Как стремительно бежали дни, бежали безвозвратно. Многие и без пользы для дела. А практические вопросы налезали один на другой. Их встала и скопилась целая армада. Эту стремительность чувствовали наши верные друзья-коммунисты, как и мы, действовавшие с ними в одной упряжке. Мешала наша неповоротливость, порой безразличное отношение к делу, непонимание смысла происходящих событий. Хотелось сделать много больше… Уже тогда, в 1945 году, все происходящее в мире говорило о том, что наши старые враги начинают напирать на нас со все возрастающей силой.
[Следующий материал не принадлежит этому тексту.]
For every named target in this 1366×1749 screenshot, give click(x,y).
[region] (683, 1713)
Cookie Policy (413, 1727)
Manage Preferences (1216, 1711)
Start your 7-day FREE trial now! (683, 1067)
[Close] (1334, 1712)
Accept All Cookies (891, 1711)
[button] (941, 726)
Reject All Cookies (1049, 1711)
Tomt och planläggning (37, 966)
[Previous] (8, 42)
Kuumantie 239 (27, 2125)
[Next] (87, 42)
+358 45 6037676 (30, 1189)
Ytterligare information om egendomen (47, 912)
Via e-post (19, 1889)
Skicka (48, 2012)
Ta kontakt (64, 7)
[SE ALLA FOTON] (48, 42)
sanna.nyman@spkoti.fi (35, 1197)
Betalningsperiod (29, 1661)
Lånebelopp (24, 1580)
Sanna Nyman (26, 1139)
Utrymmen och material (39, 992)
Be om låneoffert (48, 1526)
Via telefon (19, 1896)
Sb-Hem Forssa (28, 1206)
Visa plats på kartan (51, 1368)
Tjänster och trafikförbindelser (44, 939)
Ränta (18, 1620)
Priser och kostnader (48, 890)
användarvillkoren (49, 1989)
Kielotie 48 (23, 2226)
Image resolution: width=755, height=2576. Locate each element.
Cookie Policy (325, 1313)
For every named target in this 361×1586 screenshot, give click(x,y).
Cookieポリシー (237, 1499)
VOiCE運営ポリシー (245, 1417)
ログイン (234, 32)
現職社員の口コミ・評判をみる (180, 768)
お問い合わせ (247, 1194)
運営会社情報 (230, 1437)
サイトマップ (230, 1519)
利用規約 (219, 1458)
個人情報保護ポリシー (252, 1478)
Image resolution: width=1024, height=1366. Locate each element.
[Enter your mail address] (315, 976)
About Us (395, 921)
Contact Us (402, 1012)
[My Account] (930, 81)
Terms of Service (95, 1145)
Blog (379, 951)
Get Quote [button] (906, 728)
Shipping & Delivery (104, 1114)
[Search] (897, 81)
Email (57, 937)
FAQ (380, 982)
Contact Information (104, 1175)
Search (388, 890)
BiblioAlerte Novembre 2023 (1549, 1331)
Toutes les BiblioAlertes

Конечно, каждый из нас, советских и немецких коммунистов, сознавал, что дело, которое начато после войны, составит целую историческую эпоху, и ни одна из борющихся сторон не уступит ни одной пяди без боя. Конечно, истории присущи обходные маневры, и… но тогда победит тот, кто хорошо предвидел, а для предвидения враги коммунизма всегда были слабы. Ленин говорил когда-то, что враг, идущий к гибели, не способен ни предвидеть, ни планировать. Он спешит, шарахается в стороны, делает одну ошибку за другой и проигрывает.
Положение рабочего класса провинции оставалось тяжелым. Единственный класс в обществе, который после войны остался безработным. Заводы были разрушены, нужного сырья не было. Восстанавливать заводы нечем, и сырья для них достать невозможно. Работали заводы «Брабаг», исходным сырьем для них был бурый уголь, которого в провинции было в избытке. Гибрация бурых углей давала бензин. Понемногу работали заводы, исходным материалом для которых была каустическая сода. Замерли машиностроительные заводы в Магдебурге. Они лежали в руинах. Стояли разрушенными заводы в Биттерфельде. Не вращались печи цементных заводов, с трудом работала фабрика «Агфа» в Вольфене. Теплилась надежда на восстановление добывающей и обрабатывающей промышленности в Мансфельде горном. Работали кустарные предприятия. Рабочие теряли профессиональные навыки. Кругом работы было очень много, а делать нечего.
Спустя десяток лет, после 1950 года, один мансфельдский рабочий прислал мне письмо с воспоминанием, как в Мансфельде горном я рекомендовал рабочим начать производство сельскохозяйственных орудий в связи с возросшей потребностью после земельной реформы. И тогда действительно начаты были такие работы во многих городах провинции. Но это не было выходом из положения. Примерно 80 процентов рабочих были без работы. Встал вопрос: что делать?